→ TASK REQUIREMENTS
Format the material below as a Markdown table with the columns No. and Line, placing each non-blank line in its own numbered row and omitting blank lines.

→ EXTRACTED MATERIAL
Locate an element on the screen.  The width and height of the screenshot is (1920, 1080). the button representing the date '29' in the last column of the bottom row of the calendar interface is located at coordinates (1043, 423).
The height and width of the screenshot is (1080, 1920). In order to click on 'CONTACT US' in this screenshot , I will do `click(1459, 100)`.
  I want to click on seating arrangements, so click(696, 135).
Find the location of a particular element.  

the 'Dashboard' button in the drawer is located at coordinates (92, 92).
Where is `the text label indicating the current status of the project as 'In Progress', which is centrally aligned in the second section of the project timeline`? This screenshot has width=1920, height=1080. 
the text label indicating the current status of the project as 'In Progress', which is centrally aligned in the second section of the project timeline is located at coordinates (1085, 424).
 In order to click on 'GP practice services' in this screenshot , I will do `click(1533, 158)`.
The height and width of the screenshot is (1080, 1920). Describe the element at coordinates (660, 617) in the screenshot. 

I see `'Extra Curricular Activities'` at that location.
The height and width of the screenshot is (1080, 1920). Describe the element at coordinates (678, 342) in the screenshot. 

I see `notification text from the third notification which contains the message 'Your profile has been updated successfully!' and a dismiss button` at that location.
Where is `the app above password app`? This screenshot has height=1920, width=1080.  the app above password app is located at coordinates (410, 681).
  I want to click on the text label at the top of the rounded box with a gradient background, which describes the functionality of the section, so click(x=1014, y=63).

→ ANSWER FOR THIS EXERCISE
| No. | Line |
|---|---|
| 1 | Locate an element on the screen.  The width and height of the screenshot is (1920, 1080). the button representing the date '29' in the last column of the bottom row of the calendar interface is located at coordinates (1043, 423). |
| 2 | The height and width of the screenshot is (1080, 1920). In order to click on 'CONTACT US' in this screenshot , I will do `click(1459, 100)`. |
| 3 |   I want to click on seating arrangements, so click(696, 135). |
| 4 | Find the location of a particular element.   |
| 5 | the 'Dashboard' button in the drawer is located at coordinates (92, 92). |
| 6 | Where is `the text label indicating the current status of the project as 'In Progress', which is centrally aligned in the second section of the project timeline`? This screenshot has width=1920, height=1080.  |
| 7 | the text label indicating the current status of the project as 'In Progress', which is centrally aligned in the second section of the project timeline is located at coordinates (1085, 424). |
| 8 |  In order to click on 'GP practice services' in this screenshot , I will do `click(1533, 158)`. |
| 9 | The height and width of the screenshot is (1080, 1920). Describe the element at coordinates (660, 617) in the screenshot.  |
| 10 | I see `'Extra Curricular Activities'` at that location. |
| 11 | The height and width of the screenshot is (1080, 1920). Describe the element at coordinates (678, 342) in the screenshot.  |
| 12 | I see `notification text from the third notification which contains the message 'Your profile has been updated successfully!' and a dismiss button` at that location. |
| 13 | Where is `the app above password app`? This screenshot has height=1920, width=1080.  the app above password app is located at coordinates (410, 681). |
| 14 |   I want to click on the text label at the top of the rounded box with a gradient background, which describes the functionality of the section, so click(x=1014, y=63). |